Automated Product Positioning Tools: Steam Game

Foreword: This ReadMe.md serves as a blog post for submission to the 2025 Google Cloud's Hackathon "BigQuery AI - Building the Future of Data". This submission follows "Approach 2: The Semantic Detective 🕵️‍♀️".

Official page: https://www.kaggle.com/competitions/bigquery-ai-hackathon/overview

Background

Business Question

Performing product positioning in real-time is often required in the current fast-paced environment in particular products with short life cycles. A vivid example is the video game industry. According to SteamDB, there are 18,641 games released on Steam in 2024. The business question relevant in this setting, to both developers and analysts, is how to understand the position of your game in the global market, whether you are planning to produce a computer game or to analyze an existing game.

Pain Point

Let say if you are planning to make a horror game, you would like to know what kind of horror games are available in the market, and how their buyers perceive the quality of horror games.
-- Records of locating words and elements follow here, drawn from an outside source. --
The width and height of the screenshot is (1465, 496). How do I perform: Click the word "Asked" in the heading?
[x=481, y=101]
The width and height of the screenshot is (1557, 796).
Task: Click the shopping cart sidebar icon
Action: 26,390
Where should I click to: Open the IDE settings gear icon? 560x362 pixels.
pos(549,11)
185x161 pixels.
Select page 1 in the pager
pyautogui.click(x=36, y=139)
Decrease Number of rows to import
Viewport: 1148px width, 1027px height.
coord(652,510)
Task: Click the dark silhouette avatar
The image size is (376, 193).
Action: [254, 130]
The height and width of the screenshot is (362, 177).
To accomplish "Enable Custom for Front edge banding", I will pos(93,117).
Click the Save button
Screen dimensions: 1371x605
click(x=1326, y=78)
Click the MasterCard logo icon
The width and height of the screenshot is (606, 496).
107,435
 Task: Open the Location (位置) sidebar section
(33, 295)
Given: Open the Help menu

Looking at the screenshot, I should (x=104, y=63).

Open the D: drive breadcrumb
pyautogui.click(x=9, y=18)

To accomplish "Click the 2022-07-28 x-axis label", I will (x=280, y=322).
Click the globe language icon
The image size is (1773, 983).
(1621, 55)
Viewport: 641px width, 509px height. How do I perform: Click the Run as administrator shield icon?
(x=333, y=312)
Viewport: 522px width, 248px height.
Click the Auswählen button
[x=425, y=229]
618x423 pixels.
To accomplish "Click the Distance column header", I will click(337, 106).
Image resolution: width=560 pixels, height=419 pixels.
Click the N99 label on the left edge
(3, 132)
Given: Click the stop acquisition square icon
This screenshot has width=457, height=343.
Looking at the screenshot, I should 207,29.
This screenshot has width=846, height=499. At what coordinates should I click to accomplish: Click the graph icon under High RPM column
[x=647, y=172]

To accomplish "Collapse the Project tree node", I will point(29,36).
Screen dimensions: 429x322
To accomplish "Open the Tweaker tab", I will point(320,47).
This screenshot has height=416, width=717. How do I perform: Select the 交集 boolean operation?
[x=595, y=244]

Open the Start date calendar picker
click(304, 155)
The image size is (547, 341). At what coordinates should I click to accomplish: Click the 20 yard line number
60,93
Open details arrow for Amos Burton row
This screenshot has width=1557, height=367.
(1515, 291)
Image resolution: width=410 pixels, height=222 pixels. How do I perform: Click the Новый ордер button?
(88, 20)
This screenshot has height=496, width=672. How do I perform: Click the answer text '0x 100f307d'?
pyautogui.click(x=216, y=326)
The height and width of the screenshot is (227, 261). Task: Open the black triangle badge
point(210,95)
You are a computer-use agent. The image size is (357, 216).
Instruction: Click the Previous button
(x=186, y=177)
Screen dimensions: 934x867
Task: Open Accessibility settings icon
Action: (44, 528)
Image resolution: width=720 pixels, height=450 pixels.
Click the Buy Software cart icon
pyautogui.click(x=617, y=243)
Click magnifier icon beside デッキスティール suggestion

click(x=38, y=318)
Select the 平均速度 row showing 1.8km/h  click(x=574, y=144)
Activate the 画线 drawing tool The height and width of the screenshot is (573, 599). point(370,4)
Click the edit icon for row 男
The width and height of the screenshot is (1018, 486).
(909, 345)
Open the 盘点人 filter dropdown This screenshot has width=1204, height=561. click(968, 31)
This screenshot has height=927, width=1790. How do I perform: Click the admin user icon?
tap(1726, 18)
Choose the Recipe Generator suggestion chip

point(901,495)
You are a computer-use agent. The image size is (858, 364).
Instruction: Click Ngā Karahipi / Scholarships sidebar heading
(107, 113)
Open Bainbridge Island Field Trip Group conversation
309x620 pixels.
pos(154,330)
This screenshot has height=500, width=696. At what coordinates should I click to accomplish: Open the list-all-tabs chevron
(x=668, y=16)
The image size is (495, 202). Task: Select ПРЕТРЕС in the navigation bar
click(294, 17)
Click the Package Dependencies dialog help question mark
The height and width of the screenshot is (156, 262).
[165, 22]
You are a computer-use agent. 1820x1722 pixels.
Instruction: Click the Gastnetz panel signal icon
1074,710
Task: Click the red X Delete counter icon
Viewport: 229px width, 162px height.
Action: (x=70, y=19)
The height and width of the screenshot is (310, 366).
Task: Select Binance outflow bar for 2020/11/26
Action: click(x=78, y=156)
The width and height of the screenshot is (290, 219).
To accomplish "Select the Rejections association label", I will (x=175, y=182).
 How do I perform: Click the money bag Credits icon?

Currently, product or market analysts are conducting their analysis through manual reviews of unstructured data such as game description and user comments. Furthermore, it is hard for analysts to understand foreign markets because of language barriers. The manual process can be broken down into two steps:

Identify computer games with similar characteristics based on their tags on Steam.
Review user comments based on how many people think it is "helpful" or the time of posting the comment.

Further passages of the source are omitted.